AssertionError: Loading a checkpoint for MP=0 but world size is 1

Question

AssertionError: Loading a checkpoint for MP=0 but world size is 1

IsraelAbebe opened this issue 5 months ago · comments

Any idea what this error is and why it happens

AssertionError: Loading a checkpoint for MP=0 but world size is 1
[2023-12-31 16:19:42,100] torch.distributed.elastic.multiprocessing.api: [ERROR] failed (exitcode: 1) local_rank: 0 (pid: 115) of binary: /usr/bin/python3.9
Traceback (most recent call last):
  File "/usr/local/bin/torchrun", line 8, in <module>
    sys.exit(main())
  File "/home/azime/.local/lib/python3.9/site-packages/torch/distributed/elastic/multiprocessing/errors/__init__.py", line 346, in wrapper
    return f(*args, **kwargs)
  File "/home/azime/.local/lib/python3.9/site-packages/torch/distributed/run.py", line 806, in main
    run(args)
  File "/home/azime/.local/lib/python3.9/site-packages/torch/distributed/run.py", line 797, in run
    elastic_launch(
  File "/home/azime/.local/lib/python3.9/site-packages/torch/distributed/launcher/api.py", line 134, in __call__
    return launch_agent(self._config, self._entrypoint, list(args))
  File "/home/azime/.local/lib/python3.9/site-packages/torch/distributed/launcher/api.py", line 264, in launch_agent
    raise ChildFailedError(
torch.distributed.elastic.multiprocessing.errors.ChildFailedError: 
============================================================
example.py FAILED
------------------------------------------------------------
Failures:
  <NO_OTHER_FAILURES>
------------------------------------------------------------
Root Cause (first observed failure):
[0]:
  time      : 2023-12-31_16:19:42
  host      : azime-36475.0-balder.hpc.uni-saarland.de
  rank      : 0 (local_rank: 0)
  exitcode  : 1 (pid: 115)
  error_file: <N/A>
  traceback : To enable traceback see: https://pytorch.org/docs/stable/elastic/errors.html
============================================================

my inferance code looks like this

torchrun --nproc_per_node 1 example.py \
--ckpt_dir LLaMA-7B/7B \
--tokenizer_path LLaMA-7B/tokenizer.model \
--adapter_path LLaMA-7B/llama_adapter_len10_layer30_release.pth \
--quantizer False

and I used THIS weights , with the adapters from this repo.

LLaMA-7B/
├── checklist.chk
├── consolidated.00.pth
├── llama_adapter_len10_layer30_release.pth
├── params.json
├── README.md
└── tokenizer.model

Jiaming Han · Answer 1 · Thu Jan 04 2024 20:46:52 GMT+0800 (China Standard Time)

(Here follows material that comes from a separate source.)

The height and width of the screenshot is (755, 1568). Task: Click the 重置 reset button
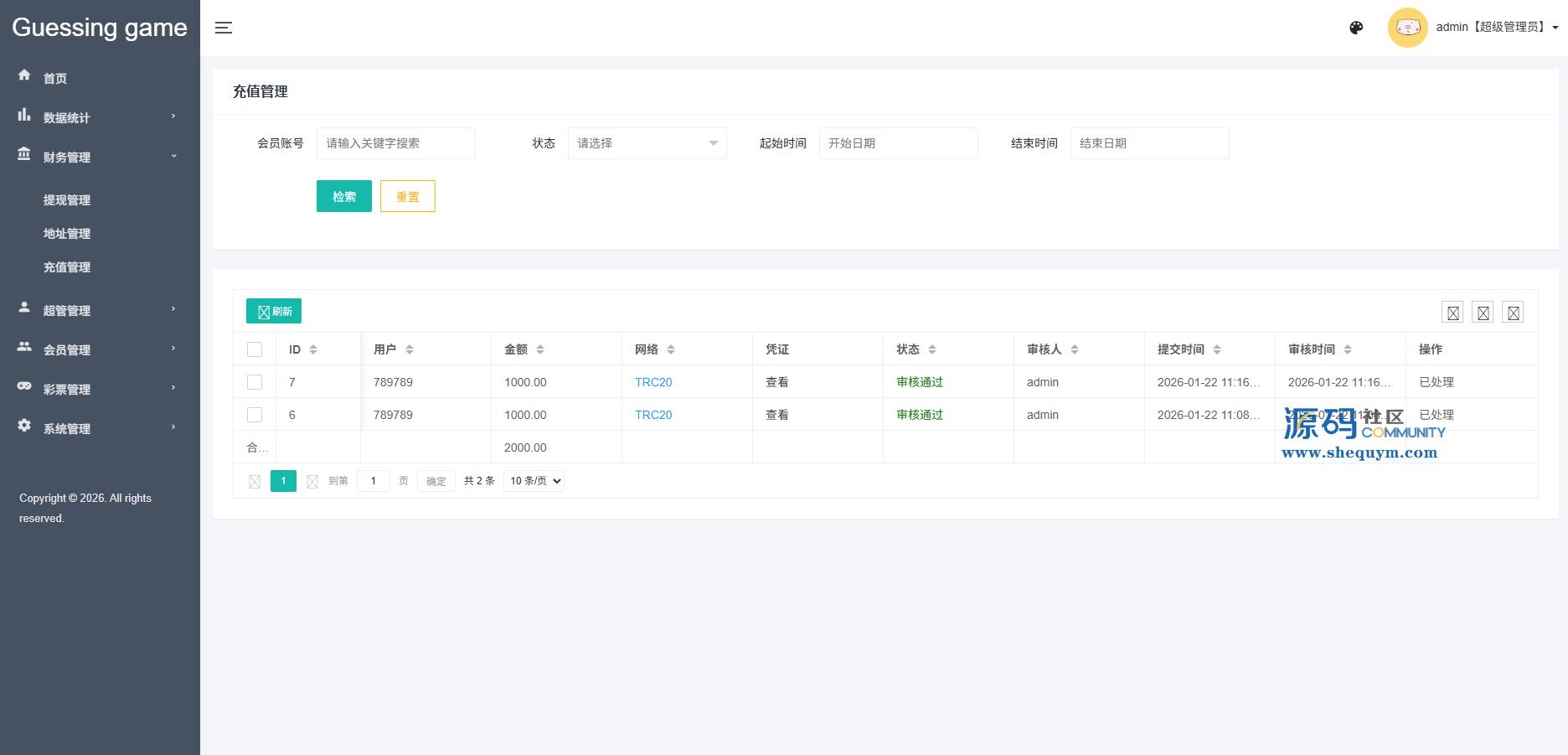pos(407,196)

Check if meta-llama/llama#40 helps

Haolan · Answer 2 · Wed Jan 24 2024 04:34:44 GMT+0800 (China Standard Time)

I also find this problem, try to print the "ckpt_dir " in your code, I suspect it's the problem with Fire python library failing to correctly parse the arguments.

I worked around this by using argparse.